È inutile un lockdown della sola Regione Campania. Serve una chiusura a livello nazionale. È quanto ha dichiarato in un’intervista a La Stampa il direttore generale dell’Azienda Ospedaliera dei Colli di Napoli. Un istituto che comprende l’ospedale Cotugno – avamposto nel contrasto alla pandemia da coronavirus – il Monaldi e il Cto. Per Maurizio Di Mauro – risultato positivo lo scorso 19 ottobre al tampone – “al punto in cui siamo, non ha senso intervenire su una sola regione. Serve un lockdown in tutto il Paese, come a marzo, solo così potremo spezzare la diffusione del virus”.

Sulla situazione nell’azienda ospedaliera: “Siamo pieni. Abbiamo 200 ricoveri ordinari, tutti con polmonite e necessità di ventilazione. Poi 58 pazienti in terapia sub-intensiva, con i caschi c-pap, e 28 intubati in terapia intensiva. Cerchiamo di dimetterne una media di 20 al giorno, per liberare i posti, e se mancano verifichiamo la disponibilità nella rete regionale. Ma è un equilibrio precario, ci vuole poco per andare in crisi”.

Hanno suscitato numerose critiche e polemiche le immagini di questo fine settimana arrivate da Napoli: sul Lungomare migliaia di persone e assembramenti; file di ambulanze in attesa di scaricare i pazienti ai Pronto Soccorso davanti agli ospedali. “Le persone arrivano in ospedale con mezzi propri – ha spiegato Di Mauro – prese dal panico al primo colpo di tosse. Ciò crea inevitabilmente assembramento all’ingresso, file di auto, ieri ce n’erano 14 una dietro l’altra. Non mandiamo via nessuno, ma i tempi di attesa si allungano”.

 

IL BOLLETTINO – In Campania ieri sono stati registrati 2.716 positivi su 14.290 test. Tra questi, secondo quanto comunicato dall’Unità di Crisi, 412 sintomatici e 2.304 sintomatici. Morte 18 persone a causa del coronavirus per un totale di 862 dall’inizio dell’emergenza. I posti disponibili in terapia intensiva sono 590, 3.160 quelli di degenza; i posti occupati sono invece 193 nei reparti tin e 2.061 in degenza. Gli attualmente positivi, a ieri, nella Regione sono 74.228.

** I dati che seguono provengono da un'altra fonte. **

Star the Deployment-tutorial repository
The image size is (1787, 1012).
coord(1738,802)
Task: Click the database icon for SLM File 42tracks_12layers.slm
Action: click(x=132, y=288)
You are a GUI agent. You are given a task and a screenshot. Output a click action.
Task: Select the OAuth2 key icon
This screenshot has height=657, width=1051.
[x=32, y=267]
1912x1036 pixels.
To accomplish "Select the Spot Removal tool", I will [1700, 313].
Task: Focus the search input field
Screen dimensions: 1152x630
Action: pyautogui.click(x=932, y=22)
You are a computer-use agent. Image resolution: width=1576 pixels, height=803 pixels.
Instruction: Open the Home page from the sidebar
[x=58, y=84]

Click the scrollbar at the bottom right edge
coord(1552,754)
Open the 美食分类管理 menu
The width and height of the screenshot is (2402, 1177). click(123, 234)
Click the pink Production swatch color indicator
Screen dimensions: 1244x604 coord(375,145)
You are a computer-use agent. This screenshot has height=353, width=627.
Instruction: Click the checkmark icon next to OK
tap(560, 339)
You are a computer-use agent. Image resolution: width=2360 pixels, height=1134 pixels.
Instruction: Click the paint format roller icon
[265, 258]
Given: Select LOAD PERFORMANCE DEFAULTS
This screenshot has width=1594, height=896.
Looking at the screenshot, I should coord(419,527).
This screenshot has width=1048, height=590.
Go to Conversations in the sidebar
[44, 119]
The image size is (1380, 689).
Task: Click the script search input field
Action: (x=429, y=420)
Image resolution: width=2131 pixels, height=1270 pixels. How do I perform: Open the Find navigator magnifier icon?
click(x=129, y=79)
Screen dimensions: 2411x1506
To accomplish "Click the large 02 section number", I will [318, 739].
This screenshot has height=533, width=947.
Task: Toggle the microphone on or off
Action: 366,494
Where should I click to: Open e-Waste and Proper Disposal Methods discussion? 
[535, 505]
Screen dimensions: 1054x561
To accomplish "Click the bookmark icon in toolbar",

LE ZONE – Il ministro della Salute Roberto Speranza ha firmato ieri l’ordinanza per il passaggio di cinque Regioni da Zona Gialla a Zona Arancione. Le nuove restrizioni in Abruzzo, Basilicata, Liguria, Umbria e Toscana entrano in vigore oggi e restano valide per almeno due settimane. La Provincia autonoma di Bolzano entra in area rossa. Tra queste non c’è, come invece era stato anticipato nei giorni precedenti, la Campania.

LA CAMPANIA – La Regione, al centro del dibattito, potrebbe optare per chiusure e zone rosse a livello territoriale. Tra i comuni più in difficoltà in questi giorni Giugliano e Castellammare di Stabia. Diversi giornali avevano parlato dell’eventualità che Napoli e Caserta diventino zona Rossa. Per il Presidente campano Vincenzo De Luca – che continua a spingere per un lockdown nazionale “non c’è più nulla da decidere e da attendere”. Secondo il governatore infatti “la collocazione di fascia della Campania è già stata decisa ieri, a fronte della piena rispondenza dei nostri dati a quanto previsto dai criteri oggettivi fissati dal ministero della Salute. Ho sollecitato io un’operazione trasparenza, pubblica e in tutte le direzioni, per eliminare ogni zona d’ombra, anche fittizia”.